MANILA – Overseas Filipino Workers (OFWs) face risk at their places of assignments. Recently, due to a conflict in the Middle East, OFWs in Libya were repatriated to the Philippines for their safety.
This time around it is the Ebola virus outbreak. As a precaution, the Trade Union Congress of the Philippines (TUCP) has urged Filipino sailors to refrain from getting off their ships during port calls to three West African countries hit by the Ebola virus disease epidemic.
“We are warning our sailors that the risk of Ebola transmission is high,” said TUCP president and former Senator Ernesto Herrera. The Philippine Seafarers’ Union (PSU) is a member of TUCP.“Sailors should quarantine themselves and avoid shore leave when their ships stop for supplies, repairs, or transshipment of cargo in Guinea, Liberia and Sierra Leone,” Herrera said.
During port calls to these Ebola-stricken countries, unauthorized persons should be strictly prohibited from boarding ships, according to Herrera, former chairman of the Senate committee on labor, employment and human resources development.
“With respect to Nigeria, which may not be able to contain the spread of Ebola, we are also urging Filipino sailors to exercise caution,” he added.
Herrera made the statement shortly after a Filipino sailor in Togo previously suspected of having Ebola tested negative for the deadly virus.
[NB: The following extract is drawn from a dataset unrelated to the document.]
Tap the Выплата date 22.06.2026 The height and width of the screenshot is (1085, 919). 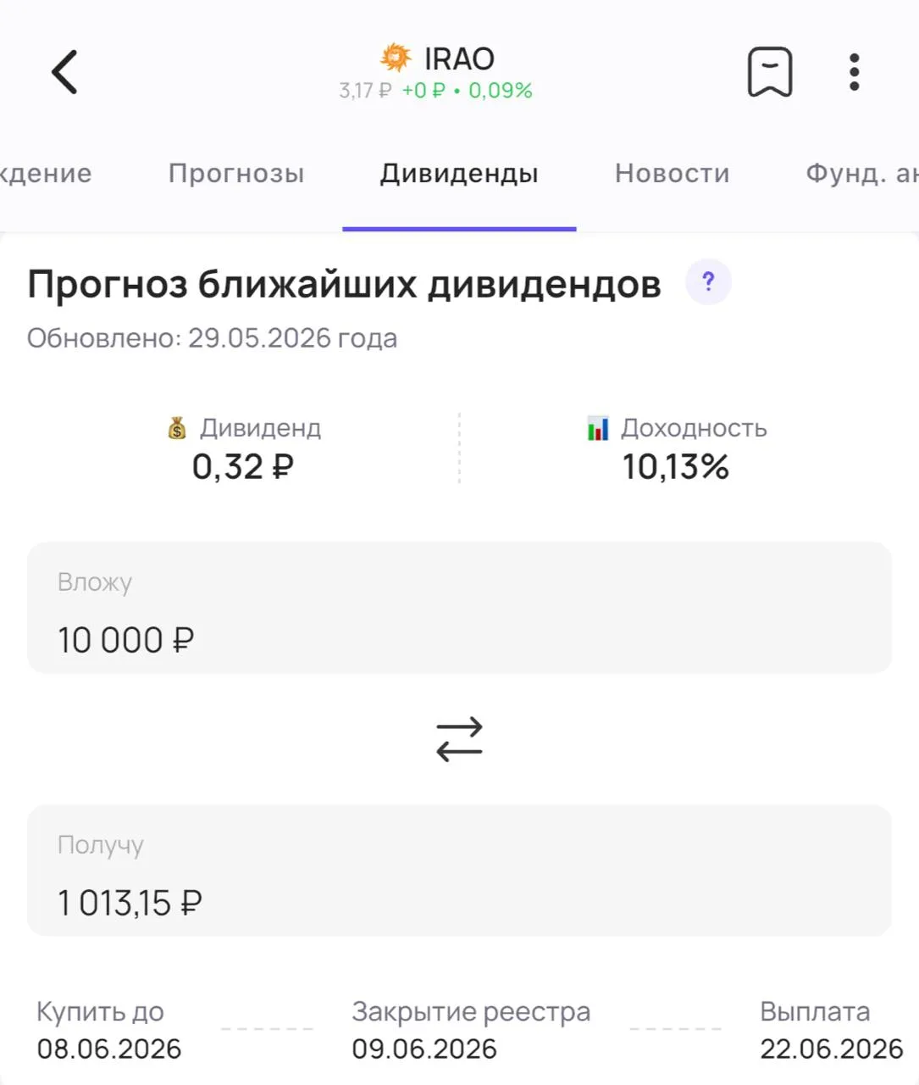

He was diagnosed instead with the flu.
The Philippines has been the world’s chief supplier of sailors since 1987. Some 375,000 Filipinos comprise one-fourth of the estimated 1.5 million merchant mariners worldwide.
The Philippines has already ordered the pullout of 115 Filipino peacekeepers in Liberia serving under the United Nations flag.
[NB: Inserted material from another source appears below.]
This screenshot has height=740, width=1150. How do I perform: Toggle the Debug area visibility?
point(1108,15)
The World Health Organization (WHO) has declared the Ebola epidemic as a global emergency. As of August 20, 2014, the WHO reported a total of 2,615 suspected cases and 1,427 deaths.
Ebola is a brutal illness in humans, with a case fatality rate of up to 90 percent. The virus is passed on to people from wild animals and spreads via human-to-human transmission.
Gravely ill patients require intensive care, and there is no licensed specific treatment or vaccine available for use in people or animals.
According to the WHO, symptoms show up two to 21 days after infection and usually include high fever, headache, joint and muscle aches, sore throat, weakness, stomach pain and lack of appetite.